• **Instructions to follow**
Write out exactly the lines of the entries below from the one holding "Task: Click footnote 6 beside Exemple 1's 0 %" to the one holding "Screen dimensions: 1232x559", inclusive, and leave out all other lines.

• **Provided records**

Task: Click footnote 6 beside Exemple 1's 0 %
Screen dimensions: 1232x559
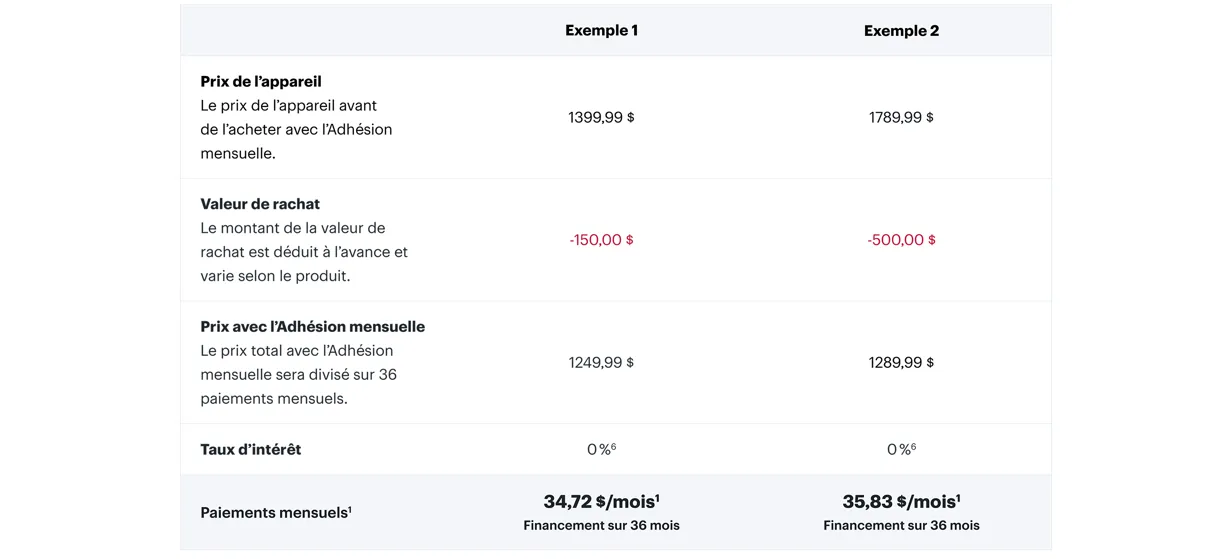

...

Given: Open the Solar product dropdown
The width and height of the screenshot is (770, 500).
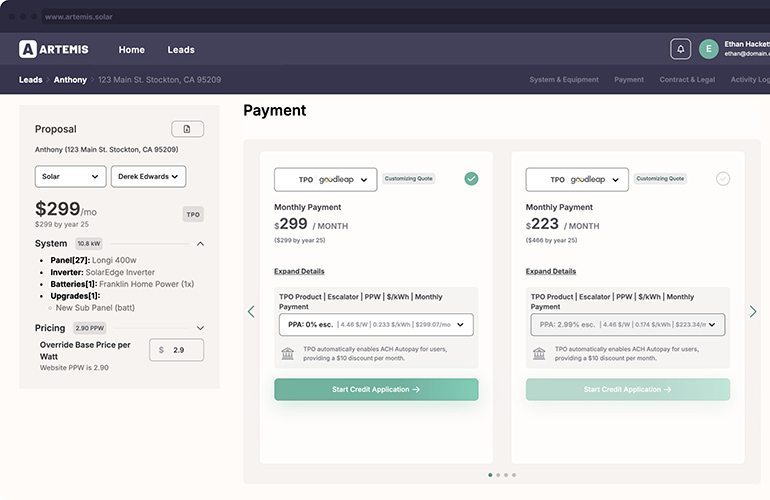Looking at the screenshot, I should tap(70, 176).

---

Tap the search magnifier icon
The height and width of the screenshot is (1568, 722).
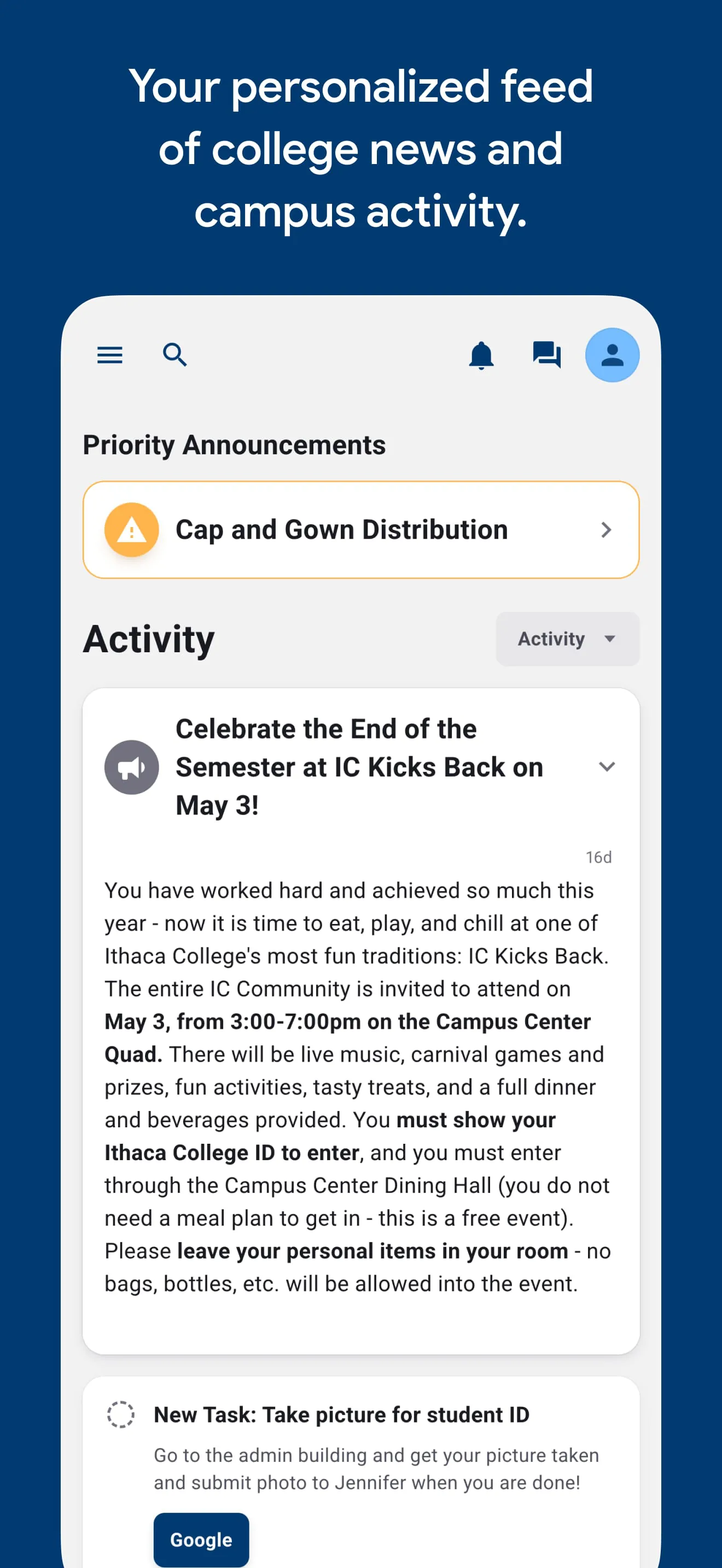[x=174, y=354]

• **Response**
Task: Click footnote 6 beside Exemple 1's 0 %
Screen dimensions: 1232x559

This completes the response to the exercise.